Horry Scale: Turner Turns Up


VIDEO: Turner Turns Up

ALL BALL NERVE CENTER — And we’re back again. While large swaths of the country still trying to thaw out from this bitter winter, Evan Turner turned up for his second GWBB this season — here’s the first — and cajoled us into firing up the Horry Scale tonight.

Before we get too far into this, we should stop and explain why we’re here: What is the Horry Scale? For those who are new around these parts, the Horry Scale examines a game-winning buzzer-beater (GWBB) in the categories of difficulty, game situation (was the team tied or behind at the time?), importance (playoff game or garden-variety Kings-Pistons game?) and celebration (is it over the top or too chill? Just the right panache or needs more sauce?). Then we give it an overall grade on a scale of 1-5 Robert Horrys, the patron saint of last-second daggers.

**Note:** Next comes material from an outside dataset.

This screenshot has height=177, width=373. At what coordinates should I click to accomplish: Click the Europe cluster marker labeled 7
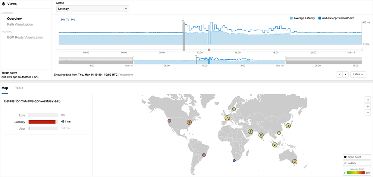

Got it? By the way, this is the twelfth GWBB this season, so we’re on a record pace. OK, let’s do this…

DIFFICULTY
Strictly speaking, this was not the most complex of plays. With Jerryd Bayless guarding him one-on-one, Turner went to his right with three dribbles, before crossing over to his left hand with one dribble, and then taking one more dribble with his left hand and taking the shot with his right. With those five dribbles, Turner was able to penetrate from the perimeter into the lane. Jared Sullinger (Turner’s college teammate at fellow former Ohio State Buckeye, by the way) stepped up for the Celts to play some help defense on the shot, and his minor collision with ET managed to make Turner’s release more awkward than it would have been otherwise. Still, Turner essentially had a 7-footer for the win.

GAME SITUATION
Coming into this game, both teams were riding three-game losing streaks, so you can argue that while the game may not have been a must-win for either team, both teams could have used the W. As for this particular play, the Celtics were sitting on a one-point lead with the game and shot clocks both running down. Kris Humphries missed a 15-footer from the wing, and Michael Carter-Williams grabbed the board with about 11 seconds remaining. After dribbling up court (and perhaps committing a palming violation, as you can might hear Tommy Heinsohn argue in the clip above), with about 6 seconds left, Carter-Williams handed off to Turner at half court, and everyone cleared out to let him work against Bayless. The story here, to me, is that even though the Sixers had two timeouts remaining, they elected not to use them, which gave them the chance to attack a Boston defense that hadn’t had a chance to set up.

CELEBRATION
In the clip above you see the Sixers involved all sprint to the their bench on the other end of the court, a perfectly acceptable reaction and celebration to a GWBB on the road. What you don’t see in that clip is an extended celebration at half court before they headed to the locker room. I also enjoyed the reaction of the folks sitting courtside next to the Sixers bench. It doesn’t get much more anguished than this, as you can hopefully see in my this screenshot below…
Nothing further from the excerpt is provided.